Выбрать главу

Убедительность этой спонтанной присяги подверглась в ближайшие годы суровому испытанию: в 1927 г. было разгромлено общество «Зеленая лампа», в деятельности которого Мозалевский принимал живое участие[46]; за несколько лет до этого сошла на нет работа литературного кружка, группирующегося вокруг машинописного журнала «Гермес»[47]. В том же 1927 г. Мозалевский обращается с письмом к В. Г Лидину:

Глубокоуважаемый Владимир Германович!

Просьба, с которой я смею к Вам обратиться, обычно ставит просимого в положение неловкости: он не знает, как отнестись к ней — с сожалением, с насмешкой, холодно, безразлично.

Но мне почему — то верится, что Вы — то откликнитесь на нее не так.

Вот моя просьба.

Я писатель или был таковым в plus que parfait[48]. За эти годы написал я фолианты. Но всюду и везде, в местах, откуда кидают наши горения в ротатор или корзину, я получал мягкое ласковое: нет.

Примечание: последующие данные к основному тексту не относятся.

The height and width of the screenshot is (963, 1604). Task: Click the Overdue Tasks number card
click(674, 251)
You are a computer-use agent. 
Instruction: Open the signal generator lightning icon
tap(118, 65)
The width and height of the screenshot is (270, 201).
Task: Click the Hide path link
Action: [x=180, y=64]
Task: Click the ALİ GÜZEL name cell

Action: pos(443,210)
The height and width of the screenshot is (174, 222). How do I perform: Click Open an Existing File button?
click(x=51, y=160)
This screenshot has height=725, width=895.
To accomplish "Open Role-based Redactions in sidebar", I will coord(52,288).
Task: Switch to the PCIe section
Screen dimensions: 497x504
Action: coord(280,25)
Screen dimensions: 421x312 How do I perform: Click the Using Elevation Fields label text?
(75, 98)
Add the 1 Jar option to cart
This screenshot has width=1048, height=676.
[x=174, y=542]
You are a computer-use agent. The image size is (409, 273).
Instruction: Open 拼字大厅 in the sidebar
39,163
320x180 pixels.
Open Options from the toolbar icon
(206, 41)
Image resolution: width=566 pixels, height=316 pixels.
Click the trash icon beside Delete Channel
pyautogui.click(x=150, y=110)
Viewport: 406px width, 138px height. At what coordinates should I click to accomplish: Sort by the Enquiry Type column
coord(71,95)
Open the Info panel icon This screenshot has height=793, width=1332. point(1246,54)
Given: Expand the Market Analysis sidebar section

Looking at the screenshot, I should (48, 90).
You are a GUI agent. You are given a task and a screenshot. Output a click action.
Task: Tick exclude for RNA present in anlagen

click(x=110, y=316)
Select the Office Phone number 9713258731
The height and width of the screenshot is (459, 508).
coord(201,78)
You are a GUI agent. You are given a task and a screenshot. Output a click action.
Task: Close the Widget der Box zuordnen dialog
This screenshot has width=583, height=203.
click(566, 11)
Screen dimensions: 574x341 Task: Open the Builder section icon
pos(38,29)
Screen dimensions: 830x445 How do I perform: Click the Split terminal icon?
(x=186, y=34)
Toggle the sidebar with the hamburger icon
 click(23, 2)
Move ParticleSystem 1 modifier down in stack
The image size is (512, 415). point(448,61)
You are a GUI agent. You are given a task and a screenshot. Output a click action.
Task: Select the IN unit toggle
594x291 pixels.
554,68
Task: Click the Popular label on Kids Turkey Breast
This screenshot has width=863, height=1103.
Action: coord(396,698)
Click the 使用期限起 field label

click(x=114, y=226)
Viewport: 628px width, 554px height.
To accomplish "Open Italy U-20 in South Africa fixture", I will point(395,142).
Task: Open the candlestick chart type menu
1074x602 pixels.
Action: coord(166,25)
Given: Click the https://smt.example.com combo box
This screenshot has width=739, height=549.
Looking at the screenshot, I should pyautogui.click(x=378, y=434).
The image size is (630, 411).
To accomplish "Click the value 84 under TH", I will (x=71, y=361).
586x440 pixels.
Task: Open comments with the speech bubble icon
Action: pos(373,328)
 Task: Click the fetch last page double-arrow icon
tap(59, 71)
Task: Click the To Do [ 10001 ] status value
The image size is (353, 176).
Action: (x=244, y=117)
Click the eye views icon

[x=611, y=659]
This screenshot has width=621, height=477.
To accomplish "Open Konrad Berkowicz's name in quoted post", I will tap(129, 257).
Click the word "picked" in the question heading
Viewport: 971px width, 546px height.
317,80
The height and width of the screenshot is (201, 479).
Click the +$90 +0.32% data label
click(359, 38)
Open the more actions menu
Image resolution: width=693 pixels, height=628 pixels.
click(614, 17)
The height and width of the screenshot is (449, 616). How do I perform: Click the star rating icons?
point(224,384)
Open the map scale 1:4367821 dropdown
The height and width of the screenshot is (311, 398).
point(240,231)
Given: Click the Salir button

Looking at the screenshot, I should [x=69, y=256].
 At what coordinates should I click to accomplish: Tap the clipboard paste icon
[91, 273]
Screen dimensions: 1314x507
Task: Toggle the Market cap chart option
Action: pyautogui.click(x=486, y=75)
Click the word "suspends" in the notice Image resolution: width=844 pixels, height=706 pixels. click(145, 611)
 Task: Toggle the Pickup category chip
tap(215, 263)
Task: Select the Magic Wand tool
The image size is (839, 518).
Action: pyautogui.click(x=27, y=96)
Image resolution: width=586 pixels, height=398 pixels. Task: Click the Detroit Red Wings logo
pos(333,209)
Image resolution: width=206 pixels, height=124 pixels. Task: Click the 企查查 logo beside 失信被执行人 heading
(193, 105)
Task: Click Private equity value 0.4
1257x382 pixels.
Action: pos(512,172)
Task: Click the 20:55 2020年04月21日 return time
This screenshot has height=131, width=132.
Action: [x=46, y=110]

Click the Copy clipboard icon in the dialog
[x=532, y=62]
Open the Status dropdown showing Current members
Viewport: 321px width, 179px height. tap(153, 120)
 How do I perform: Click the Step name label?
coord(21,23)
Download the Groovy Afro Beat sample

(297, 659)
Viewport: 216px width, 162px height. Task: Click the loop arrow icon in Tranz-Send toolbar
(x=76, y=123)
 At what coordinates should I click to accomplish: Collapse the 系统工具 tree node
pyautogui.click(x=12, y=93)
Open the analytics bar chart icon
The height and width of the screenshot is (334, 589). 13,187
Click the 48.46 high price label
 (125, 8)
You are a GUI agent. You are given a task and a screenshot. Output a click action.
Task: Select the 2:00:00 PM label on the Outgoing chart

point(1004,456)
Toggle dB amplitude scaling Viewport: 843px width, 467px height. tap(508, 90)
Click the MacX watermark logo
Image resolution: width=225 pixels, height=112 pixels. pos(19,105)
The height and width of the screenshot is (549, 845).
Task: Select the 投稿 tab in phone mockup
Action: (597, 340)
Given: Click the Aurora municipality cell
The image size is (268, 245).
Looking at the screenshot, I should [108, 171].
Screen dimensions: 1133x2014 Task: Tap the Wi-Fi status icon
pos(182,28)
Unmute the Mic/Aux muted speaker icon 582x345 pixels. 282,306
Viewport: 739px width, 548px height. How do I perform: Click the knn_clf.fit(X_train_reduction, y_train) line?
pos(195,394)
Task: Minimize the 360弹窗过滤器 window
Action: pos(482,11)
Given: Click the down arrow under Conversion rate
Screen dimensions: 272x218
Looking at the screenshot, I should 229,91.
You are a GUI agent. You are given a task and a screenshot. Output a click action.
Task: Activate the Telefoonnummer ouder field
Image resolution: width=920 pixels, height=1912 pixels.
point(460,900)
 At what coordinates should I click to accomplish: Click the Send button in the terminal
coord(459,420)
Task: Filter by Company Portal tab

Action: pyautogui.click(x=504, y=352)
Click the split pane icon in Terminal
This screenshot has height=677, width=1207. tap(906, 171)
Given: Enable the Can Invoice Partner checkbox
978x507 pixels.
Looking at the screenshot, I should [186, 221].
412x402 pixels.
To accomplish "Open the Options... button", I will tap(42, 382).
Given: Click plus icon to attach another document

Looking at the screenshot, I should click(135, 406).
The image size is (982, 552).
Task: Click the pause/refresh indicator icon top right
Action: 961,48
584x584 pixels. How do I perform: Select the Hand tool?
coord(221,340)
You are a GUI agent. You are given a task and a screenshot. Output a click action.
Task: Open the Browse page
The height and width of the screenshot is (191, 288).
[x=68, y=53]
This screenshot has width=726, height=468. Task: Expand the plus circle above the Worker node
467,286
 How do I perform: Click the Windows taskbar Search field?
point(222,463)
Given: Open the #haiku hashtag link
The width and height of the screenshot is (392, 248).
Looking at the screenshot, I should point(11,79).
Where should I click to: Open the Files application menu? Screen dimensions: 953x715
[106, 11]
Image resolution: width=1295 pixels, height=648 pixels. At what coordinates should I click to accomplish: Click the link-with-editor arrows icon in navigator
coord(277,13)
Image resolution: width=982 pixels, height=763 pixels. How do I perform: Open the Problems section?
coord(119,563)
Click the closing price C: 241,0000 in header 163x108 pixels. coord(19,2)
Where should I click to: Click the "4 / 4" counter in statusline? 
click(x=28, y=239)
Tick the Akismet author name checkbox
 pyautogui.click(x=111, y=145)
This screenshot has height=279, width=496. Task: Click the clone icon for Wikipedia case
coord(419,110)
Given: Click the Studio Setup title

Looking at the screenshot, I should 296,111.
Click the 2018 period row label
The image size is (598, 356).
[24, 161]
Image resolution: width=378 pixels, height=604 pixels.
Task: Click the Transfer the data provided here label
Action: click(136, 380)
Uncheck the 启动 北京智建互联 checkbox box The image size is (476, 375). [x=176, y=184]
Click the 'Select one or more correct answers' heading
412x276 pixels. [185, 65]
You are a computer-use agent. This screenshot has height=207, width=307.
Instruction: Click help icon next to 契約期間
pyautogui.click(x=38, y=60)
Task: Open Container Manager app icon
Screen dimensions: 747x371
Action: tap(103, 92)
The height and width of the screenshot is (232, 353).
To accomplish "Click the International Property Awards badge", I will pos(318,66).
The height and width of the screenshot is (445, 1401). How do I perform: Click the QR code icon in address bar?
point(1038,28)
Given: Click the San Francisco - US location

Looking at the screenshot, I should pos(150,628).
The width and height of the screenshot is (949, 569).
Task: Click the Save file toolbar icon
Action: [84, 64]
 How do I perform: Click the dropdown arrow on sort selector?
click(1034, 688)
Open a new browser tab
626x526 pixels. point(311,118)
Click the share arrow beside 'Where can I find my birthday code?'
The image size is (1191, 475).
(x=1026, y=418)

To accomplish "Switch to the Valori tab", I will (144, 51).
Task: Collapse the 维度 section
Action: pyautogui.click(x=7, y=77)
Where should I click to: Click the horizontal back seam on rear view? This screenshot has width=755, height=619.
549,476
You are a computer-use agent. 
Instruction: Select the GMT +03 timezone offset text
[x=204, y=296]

Как лондоновский Мартин Идэн, был я упорен. Годами околачивал я пороги редакций журналов, издательств. Тщета! И у меня вдруг в сознании: да, не бездарен ли я и впрямь? И вместе с ним в этом сознании: нет, не верю.

И вот о чем прошу я Вас (пусть не будет это Вам страшно). Если Вы мне позволите я пришлю Вам для прочтения (или сам прочту) 2–3 из моих рассказов. Читайте их месяц, год, и скажите мне откровенно: стоит ли мне пепелеть?

Мне кажется, что Вы меня поймете, человек — добрый, чуткий и не утерявший столь редкого сейчас качества — писательского доброжелательства.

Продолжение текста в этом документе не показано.